START Extracted data

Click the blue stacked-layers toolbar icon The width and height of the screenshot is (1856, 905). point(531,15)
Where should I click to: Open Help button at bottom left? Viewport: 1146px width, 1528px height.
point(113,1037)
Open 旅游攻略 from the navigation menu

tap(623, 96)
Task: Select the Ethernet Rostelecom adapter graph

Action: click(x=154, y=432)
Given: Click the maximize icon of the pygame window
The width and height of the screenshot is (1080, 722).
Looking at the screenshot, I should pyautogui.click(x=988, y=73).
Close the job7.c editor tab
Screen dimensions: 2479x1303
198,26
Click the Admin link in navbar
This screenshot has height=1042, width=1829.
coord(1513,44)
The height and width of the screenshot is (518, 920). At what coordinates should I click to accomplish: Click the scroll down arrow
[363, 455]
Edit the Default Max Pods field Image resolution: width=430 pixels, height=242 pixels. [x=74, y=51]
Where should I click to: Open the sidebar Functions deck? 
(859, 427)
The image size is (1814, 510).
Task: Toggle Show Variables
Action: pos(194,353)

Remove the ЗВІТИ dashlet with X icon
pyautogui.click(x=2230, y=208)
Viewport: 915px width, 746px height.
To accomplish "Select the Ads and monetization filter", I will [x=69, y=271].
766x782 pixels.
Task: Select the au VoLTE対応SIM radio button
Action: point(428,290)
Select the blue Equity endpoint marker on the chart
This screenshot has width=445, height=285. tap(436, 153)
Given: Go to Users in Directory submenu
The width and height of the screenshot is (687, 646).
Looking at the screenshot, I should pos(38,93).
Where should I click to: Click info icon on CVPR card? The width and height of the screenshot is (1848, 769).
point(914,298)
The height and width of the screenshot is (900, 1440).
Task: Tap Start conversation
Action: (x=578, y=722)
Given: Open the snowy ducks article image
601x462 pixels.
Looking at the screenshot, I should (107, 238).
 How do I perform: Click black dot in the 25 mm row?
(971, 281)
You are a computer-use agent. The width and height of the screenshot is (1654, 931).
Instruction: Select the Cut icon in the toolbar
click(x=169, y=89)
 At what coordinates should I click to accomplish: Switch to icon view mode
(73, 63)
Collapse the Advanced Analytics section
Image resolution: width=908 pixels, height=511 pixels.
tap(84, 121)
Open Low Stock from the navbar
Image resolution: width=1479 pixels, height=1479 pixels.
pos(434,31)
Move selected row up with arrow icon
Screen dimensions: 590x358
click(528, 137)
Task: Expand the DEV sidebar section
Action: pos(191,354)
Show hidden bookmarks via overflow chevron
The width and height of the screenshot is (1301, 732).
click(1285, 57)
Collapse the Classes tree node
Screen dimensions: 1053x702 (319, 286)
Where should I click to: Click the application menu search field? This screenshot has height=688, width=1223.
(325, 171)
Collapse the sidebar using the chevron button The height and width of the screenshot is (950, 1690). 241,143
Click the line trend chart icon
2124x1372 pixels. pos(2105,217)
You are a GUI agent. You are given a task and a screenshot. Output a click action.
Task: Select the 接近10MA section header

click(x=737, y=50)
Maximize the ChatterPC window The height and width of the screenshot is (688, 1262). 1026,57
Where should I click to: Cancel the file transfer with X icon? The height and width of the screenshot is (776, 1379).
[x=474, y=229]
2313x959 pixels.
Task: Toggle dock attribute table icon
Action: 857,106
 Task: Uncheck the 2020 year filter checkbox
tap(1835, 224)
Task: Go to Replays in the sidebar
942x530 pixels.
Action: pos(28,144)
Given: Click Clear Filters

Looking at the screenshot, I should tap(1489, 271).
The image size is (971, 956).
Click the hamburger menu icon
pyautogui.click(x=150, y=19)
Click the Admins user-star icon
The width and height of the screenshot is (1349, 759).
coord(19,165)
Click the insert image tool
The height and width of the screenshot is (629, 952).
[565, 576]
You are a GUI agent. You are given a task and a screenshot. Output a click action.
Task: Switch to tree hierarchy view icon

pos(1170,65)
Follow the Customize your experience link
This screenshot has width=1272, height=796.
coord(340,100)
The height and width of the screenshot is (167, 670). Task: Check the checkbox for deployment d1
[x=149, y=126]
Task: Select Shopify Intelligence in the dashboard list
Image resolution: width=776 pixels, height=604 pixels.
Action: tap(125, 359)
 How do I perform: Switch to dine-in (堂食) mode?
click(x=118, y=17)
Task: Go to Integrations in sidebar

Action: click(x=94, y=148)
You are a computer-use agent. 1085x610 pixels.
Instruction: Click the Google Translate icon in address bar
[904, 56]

END Extracted data

Exercise objective: All the entries above need to be reproduced exactly.

The completed task:
Click the blue stacked-layers toolbar icon The width and height of the screenshot is (1856, 905). point(531,15)
Where should I click to: Open Help button at bottom left? Viewport: 1146px width, 1528px height.
point(113,1037)
Open 旅游攻略 from the navigation menu

tap(623, 96)
Task: Select the Ethernet Rostelecom adapter graph

Action: click(x=154, y=432)
Given: Click the maximize icon of the pygame window
The width and height of the screenshot is (1080, 722).
Looking at the screenshot, I should pyautogui.click(x=988, y=73).
Close the job7.c editor tab
Screen dimensions: 2479x1303
198,26
Click the Admin link in navbar
This screenshot has height=1042, width=1829.
coord(1513,44)
The height and width of the screenshot is (518, 920). At what coordinates should I click to accomplish: Click the scroll down arrow
[363, 455]
Edit the Default Max Pods field Image resolution: width=430 pixels, height=242 pixels. [x=74, y=51]
Where should I click to: Open the sidebar Functions deck? 
(859, 427)
The image size is (1814, 510).
Task: Toggle Show Variables
Action: pos(194,353)

Remove the ЗВІТИ dashlet with X icon
pyautogui.click(x=2230, y=208)
Viewport: 915px width, 746px height.
To accomplish "Select the Ads and monetization filter", I will [x=69, y=271].
766x782 pixels.
Task: Select the au VoLTE対応SIM radio button
Action: point(428,290)
Select the blue Equity endpoint marker on the chart
This screenshot has width=445, height=285. tap(436, 153)
Given: Go to Users in Directory submenu
The width and height of the screenshot is (687, 646).
Looking at the screenshot, I should pos(38,93).
Where should I click to: Click info icon on CVPR card? The width and height of the screenshot is (1848, 769).
point(914,298)
The height and width of the screenshot is (900, 1440).
Task: Tap Start conversation
Action: (x=578, y=722)
Given: Open the snowy ducks article image
601x462 pixels.
Looking at the screenshot, I should (107, 238).
 How do I perform: Click black dot in the 25 mm row?
(971, 281)
You are a computer-use agent. The width and height of the screenshot is (1654, 931).
Instruction: Select the Cut icon in the toolbar
click(x=169, y=89)
 At what coordinates should I click to accomplish: Switch to icon view mode
(73, 63)
Collapse the Advanced Analytics section
Image resolution: width=908 pixels, height=511 pixels.
tap(84, 121)
Open Low Stock from the navbar
Image resolution: width=1479 pixels, height=1479 pixels.
pos(434,31)
Move selected row up with arrow icon
Screen dimensions: 590x358
click(528, 137)
Task: Expand the DEV sidebar section
Action: pos(191,354)
Show hidden bookmarks via overflow chevron
The width and height of the screenshot is (1301, 732).
click(1285, 57)
Collapse the Classes tree node
Screen dimensions: 1053x702 (319, 286)
Where should I click to: Click the application menu search field? This screenshot has height=688, width=1223.
(325, 171)
Collapse the sidebar using the chevron button The height and width of the screenshot is (950, 1690). 241,143
Click the line trend chart icon
2124x1372 pixels. pos(2105,217)
You are a GUI agent. You are given a task and a screenshot. Output a click action.
Task: Select the 接近10MA section header

click(x=737, y=50)
Maximize the ChatterPC window The height and width of the screenshot is (688, 1262). 1026,57
Where should I click to: Cancel the file transfer with X icon? The height and width of the screenshot is (776, 1379).
[x=474, y=229]
2313x959 pixels.
Task: Toggle dock attribute table icon
Action: 857,106
 Task: Uncheck the 2020 year filter checkbox
tap(1835, 224)
Task: Go to Replays in the sidebar
942x530 pixels.
Action: pos(28,144)
Given: Click Clear Filters

Looking at the screenshot, I should tap(1489, 271).
The image size is (971, 956).
Click the hamburger menu icon
pyautogui.click(x=150, y=19)
Click the Admins user-star icon
The width and height of the screenshot is (1349, 759).
coord(19,165)
Click the insert image tool
The height and width of the screenshot is (629, 952).
[565, 576]
You are a GUI agent. You are given a task and a screenshot. Output a click action.
Task: Switch to tree hierarchy view icon

pos(1170,65)
Follow the Customize your experience link
This screenshot has width=1272, height=796.
coord(340,100)
The height and width of the screenshot is (167, 670). Task: Check the checkbox for deployment d1
[x=149, y=126]
Task: Select Shopify Intelligence in the dashboard list
Image resolution: width=776 pixels, height=604 pixels.
Action: tap(125, 359)
 How do I perform: Switch to dine-in (堂食) mode?
click(x=118, y=17)
Task: Go to Integrations in sidebar

Action: click(x=94, y=148)
You are a computer-use agent. 1085x610 pixels.
Instruction: Click the Google Translate icon in address bar
[904, 56]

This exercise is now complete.